Problems and tasks —
A. In the affidavit-of-merit passage, restate the paragraph beginning "Consistent with the dual purposes of the statute" as a short bulleted list that keeps its main facts.
B. Answer these questions from the affidavit-of-merit passage:
(i) In what year was the initial AOM statute originally enacted?
(ii) Under Ferreira, within how many days of the filing of an answer should the accelerated case management conference be held?
(iii) What does MSNJ argue dismissals for noncompliance with either statute should be?

Selected text —
Amicus curiae New Jersey Association for Justice (NJAJ) argues that the Patients First Act unconstitutionally interferes with the judiciary s power to regulate practice and procedure in the courts. Amicus curiae Medical Society of New Jersey (MSNJ) recognizes that the issue raised by NJAJ is not within the scope of the order granting certification. Nevertheless, MSNJ responds that the AOM statute and the Patients First Act do not transgress the separation of powers doctrine because the Patients First Act addresses substantive elements of a cause of action rather than the admissibility of evidence. MSNJ also argues that dismissals for noncompliance with either statute should be without prejudice.

III.

The stated purpose of the AOM statute, N.J.S.A. 2A:53A-26 to -29, is laudatory -- to weed out frivolous claims against licensed professionals early in the litigation process. Ferreira v. Rancocas Orthopedic Assocs., 178 N.J. 144, 146 (2003). The submission of an appropriate affidavit of merit is considered an element of the claim. See Alan J. Cornblatt, P.A. v. Barow, 153 N.J. 218, 244 (1998) (holding that failure to submit affidavit of merit goes to the heart of the cause of action as defined by the Legislature ). Failure to submit an appropriate affidavit ordinarily requires dismissal of the complaint with prejudice. Id. at 243.

On its face, the AOM statute did not seem to impose overly burdensome obligations, Ferreira, supra, 178 N.J. at 146, yet this single piece of legislation has unleashed a veritable avalanche of litigation. This Court addressed the initial statute, originally enacted in 1995, nine times before the Legislature adopted further obligations regarding medical malpractice actions in 2004. Id. at 144; Palanque v. Lambert-Woolley, 168 N.J. 398 (2001); Hubbard ex rel. Hubbard v. Reed, 168 N.J. 387 (2001); Fink v. Thompson, 167 N.J. 551 (2001); Christie v. Jeney, 167 N.J. 509 (2001); Galik v. Clara Maass Med. Ctr., 167 N.J. 341 (2001); Burns v. Belafsky, 166 N.J. 466 (2001); Cornblatt, supra, 153 N.J. 218; In re Petition of Hall, 147 N.J. 379 (1997).

Consistent with the dual purposes of the statute to identify and eliminate unmeritorious claims against licensed professionals and to permit meritorious claims to proceed efficiently through the litigation process, Hubbard, supra, 168 N.J. at 395, the Court fashioned two equitable remedies that temper the draconian results of an inflexible application of the statute, Ferreira, supra, 178 N.J. at 151. Thus, a complaint will not be dismissed if the plaintiff substantially complied with the affidavit of merit obligations, Palanque, supra, 168 N.J. at 405-06; Fink, supra, 167 N.J. at 351-59, and a complaint will be dismissed without prejudice if the plaintiff can demonstrate extraordinary circumstances that prevented compliance, Palanque, supra, 168 N.J. at 404-05.

Still, problems persisted, turning the seemingly straightforward obligations of the statute into a procedural minefield and spawning a new subset of motion practice in professional liability litigation. It was in this context that the Court declared in Ferreira that an accelerated case management conference should be conducted within ninety days of the filing of an answer to identify and address any and all issues concerning the affidavit of merit served or not served by the plaintiff. The Court directed that,

[a]t the conference, the court will address all discovery issues, including whether an affidavit of merit has been served on defendant. If an affidavit has been served, defendant will be required to advise the court whether he has any objections to the adequacy of the affidavit. If there is any deficiency in the affidavit, plaintiff will have to the end of the 120-day time period to conform the affidavit to the statutory requirements. If no affidavit has been served, the court will remind the parties of their obligations under the statute and case law.

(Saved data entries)
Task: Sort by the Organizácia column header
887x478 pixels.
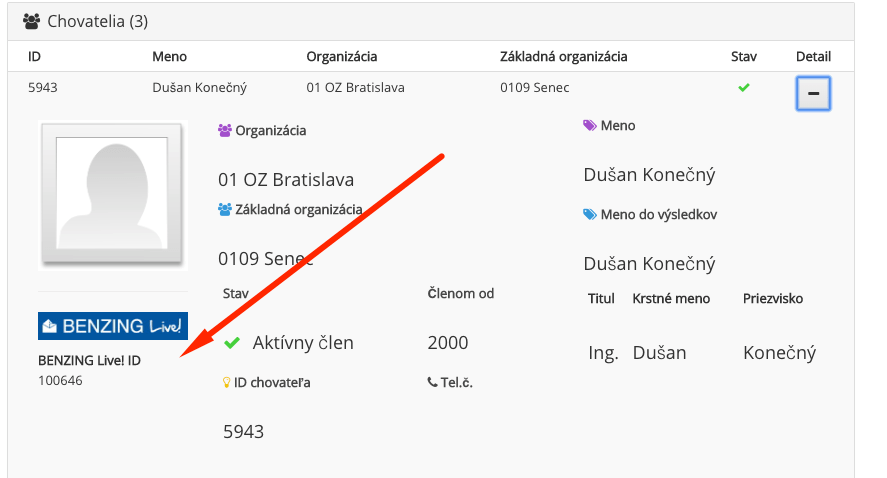Action: [x=342, y=57]
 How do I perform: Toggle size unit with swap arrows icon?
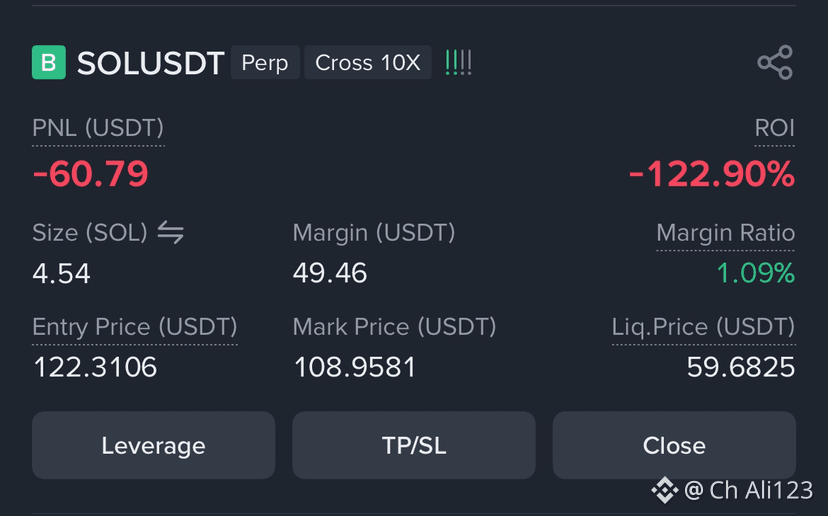pos(171,232)
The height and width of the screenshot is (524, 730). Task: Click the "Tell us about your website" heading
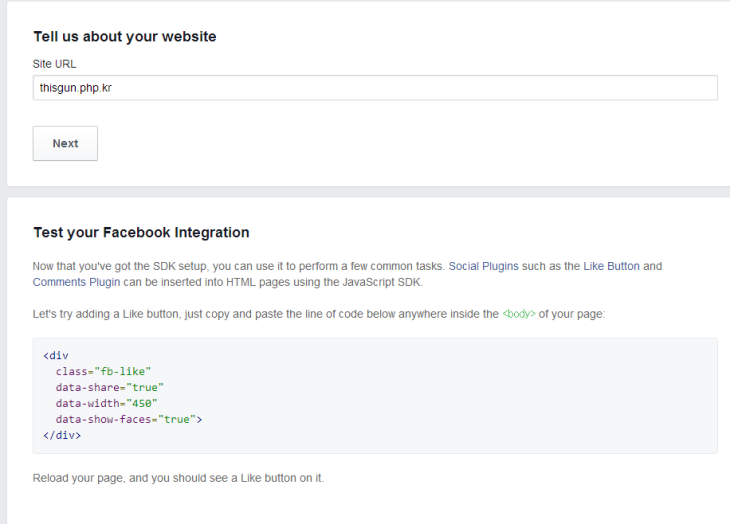pyautogui.click(x=124, y=37)
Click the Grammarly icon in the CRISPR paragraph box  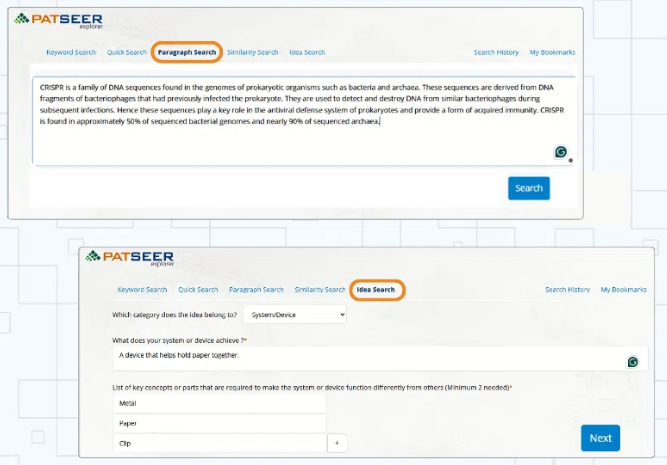tap(561, 152)
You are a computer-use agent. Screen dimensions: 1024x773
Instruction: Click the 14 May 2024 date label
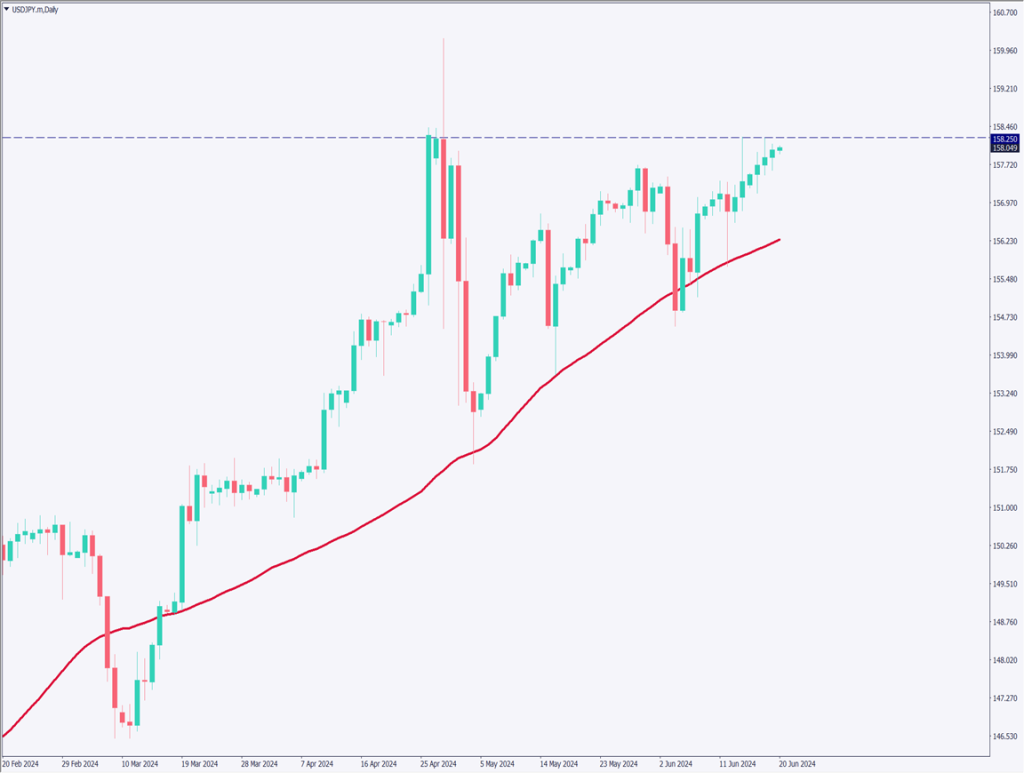tap(558, 762)
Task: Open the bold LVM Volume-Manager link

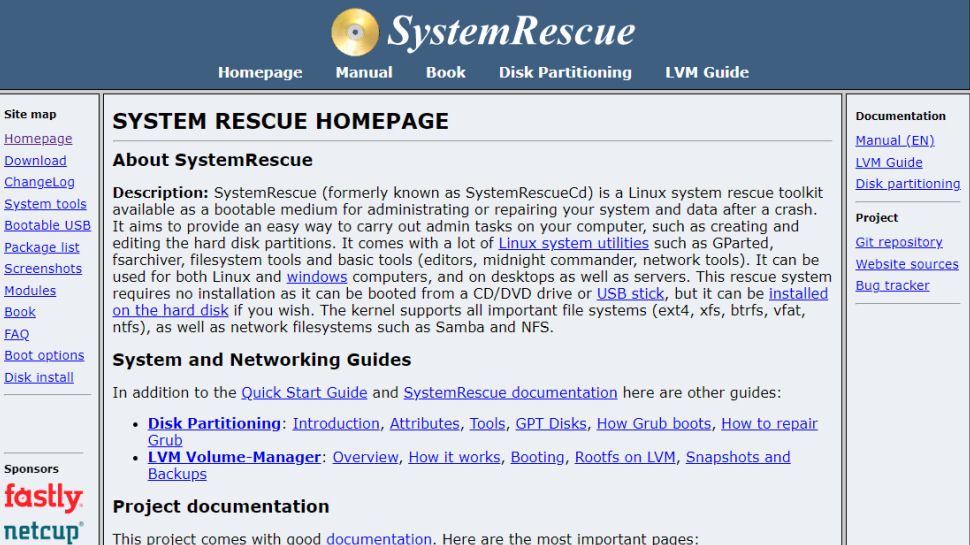Action: pyautogui.click(x=234, y=457)
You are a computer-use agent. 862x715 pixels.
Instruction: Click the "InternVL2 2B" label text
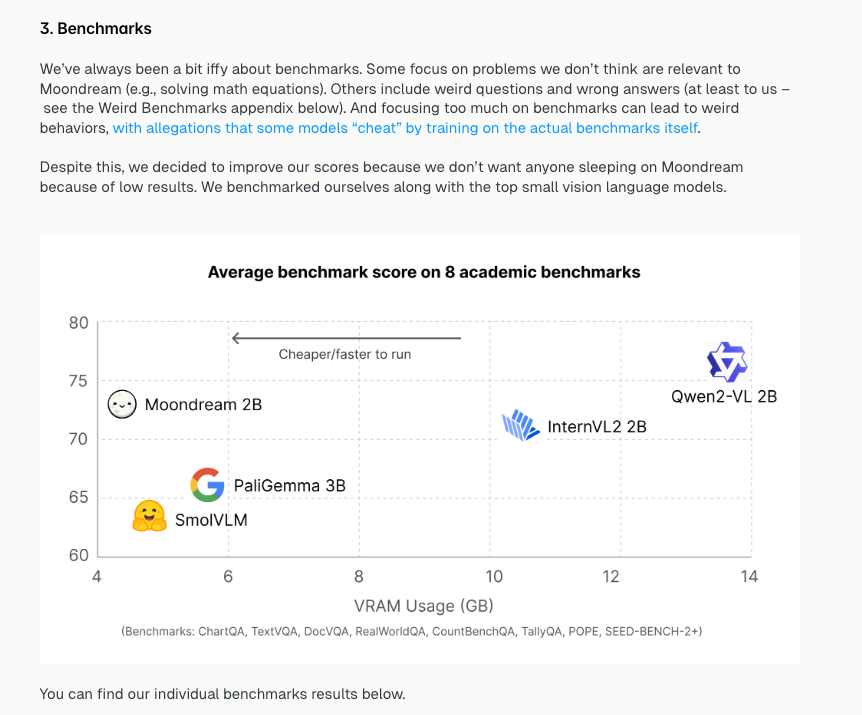pos(597,427)
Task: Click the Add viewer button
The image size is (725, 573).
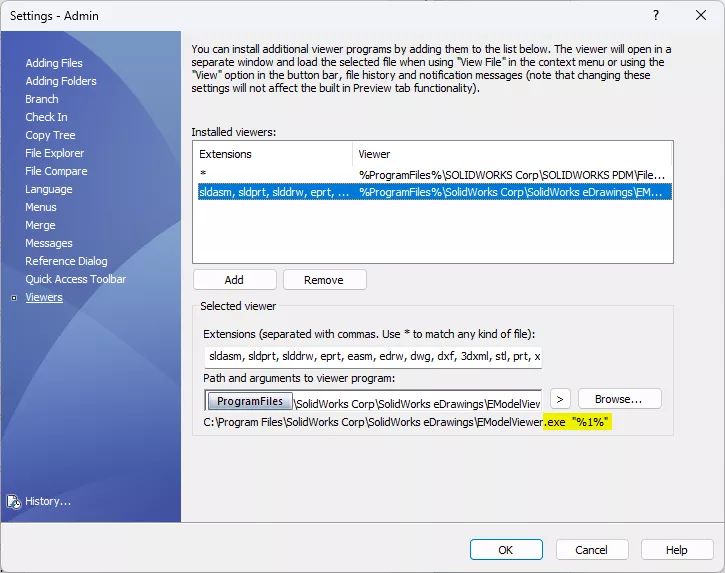Action: (x=234, y=280)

Problem solutions —
A.
- The statute has two purposes: to identify and eliminate unmeritorious claims against licensed professionals, and to let meritorious claims proceed efficiently through litigation.
- In line with these purposes, the Court created two equitable remedies that temper the draconian results of an inflexible application of the statute.
- Substantial compliance: a complaint will not be dismissed if the plaintiff substantially complied with the affidavit of merit obligations.
- Extraordinary circumstances: a complaint will be dismissed without prejudice if the plaintiff can show extraordinary circumstances that prevented compliance.

B.
(i) 1995
(ii) Ninety days
(iii) Without prejudice